APENAS CRÔNICAS: QUE PENA, AMOR




Sabe qual foi a primeira coisa que eu pensei quando te vi pela primeira vez? Que você podia ser o amor da minha vida. Não foi amor à primeira vista. Não senti nenhuma espécie de formigamento no corpo, não fiquei nervosa com a sua presença, nada de extraordinário. Mas eu pensei, assim que te vi, que poderia ser você. Você tinha exatamente aquele olhar que eu procurava em todos os outros. Sua voz me arrepiava - isso você fez desde o começo. E você parecia pronto para escrever uma história de amor comigo. Eu olhei para você e vi alguém pronto para encarar a coisa toda ao meu lado. Pronto para pular do precipício se precisasse. E eu precisava. Você era uma das melhores pessoas que eu já havia conhecido. Hoje, eu não sei se aquilo era imaginação ou você que deixou de ser aquela pessoa. Você tinha um brilho no olhar quando me via que me fazia ter certeza que eu havia te devolvido a vida. Você sorria e tudo parava. Eu tinha certeza que era você. Parece meio ridículo falado assim, mas eu sabia que você tinha tudo para ser o grande amor da minha vida. Talvez você não tenha se tocado disso, e por isso as coisas caminharam para um caminho tão diferente daquele que eu imaginei.

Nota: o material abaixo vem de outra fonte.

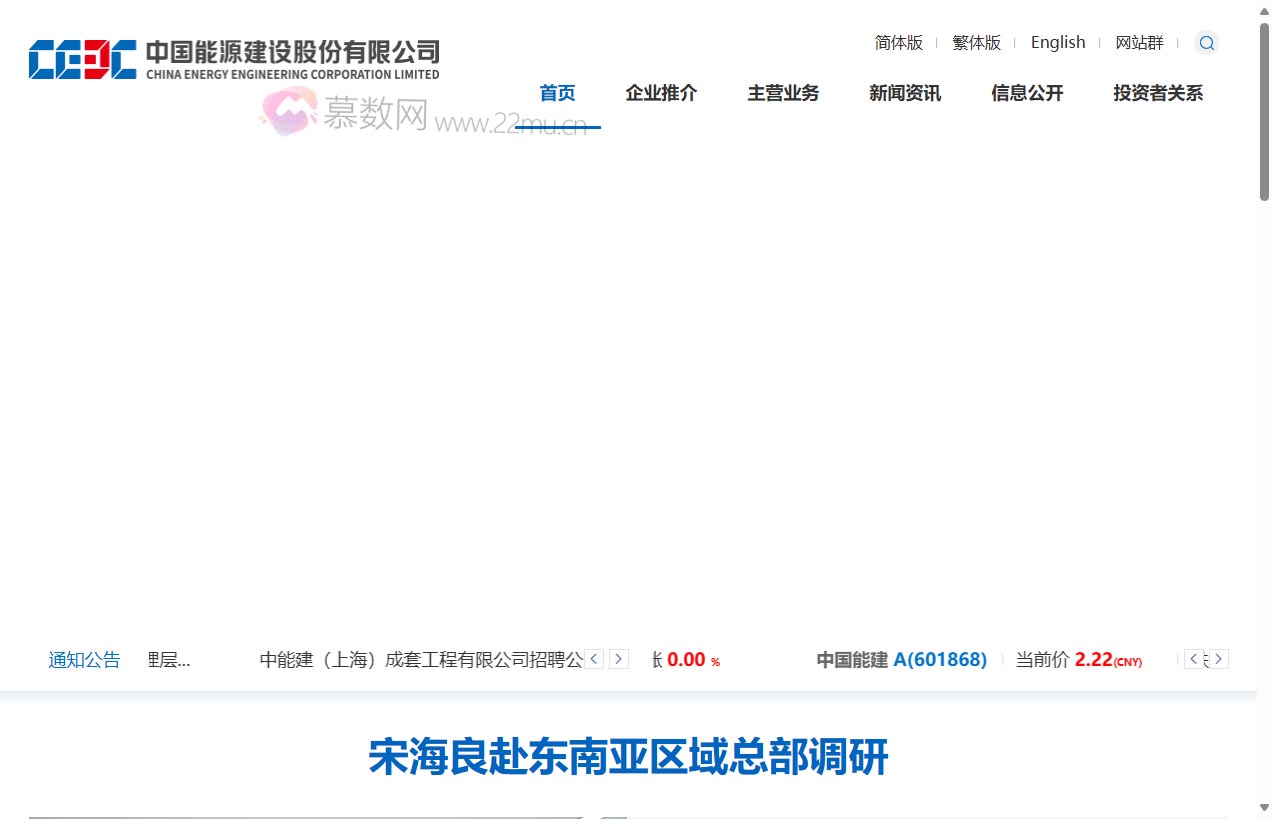Click the scrollbar down arrow

coord(1263,810)
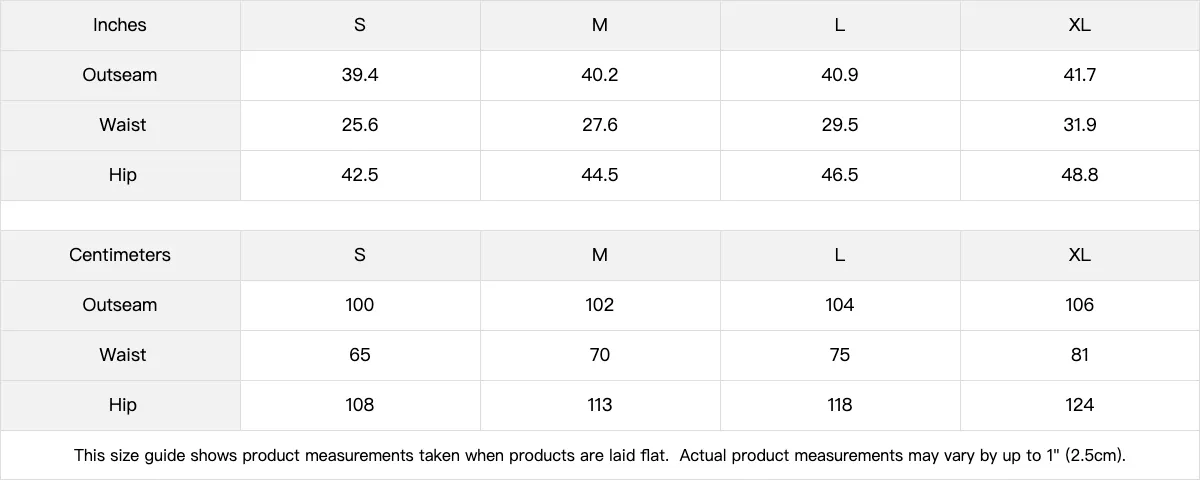Select the L column header in Inches table

point(840,25)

Não posso dizer que perdi você, quando na verdade nem sequer te tive. Não posso te acusar de ter mudado, quando você nunca me prometeu comportamento constante. Você nunca me prometeu nada, fui eu que vi promessa aonde não tinha. É que eu quis tanto que fosse você. Tanto. Acho que foi um pouco porque eu estava cansada de nunca ser nenhum dos outros. Deve ser coisa de gente que já apanhou demais do coração, sabe? A gente vê um pouco de carinho e já imagina que é amor. Não era amor. Nem meu, nem seu.
Eu sinto muito a sua falta. Eu tenho muita saudade do seu olhar, do seu sorriso, do seu abraço, do seu carinho, das suas palavras. Eu tenho saudade do seu silêncio. De ficar quietinha ao seu lado e não me sentir desconfortável. Será que um dia a gente vai conseguir fazer isso de novo? Eu tenho muita saudade de você. O que é estranho, já que ainda te vejo todos os dias, já que ainda dizemos oi, já que ainda fingimos que somos amigos. Eu tenho saudade de você porque eu não vejo mais você no cara com quem eu esbarro todos os dias. Eu procuro, eu olho nos seus olhos, eu tento encontrar qualquer indício de quem eu achava que você era. Não acho.

Eu tenho saudade de você porque eu não te conheço mais.

Sabe qual foi a última coisa que eu pensei antes de ter dar as costas? Que você podia ter sido o amor da minha vida e não foi. Que penaQue pena que a gente não foi para sempre. Que pena que a gente não se amou.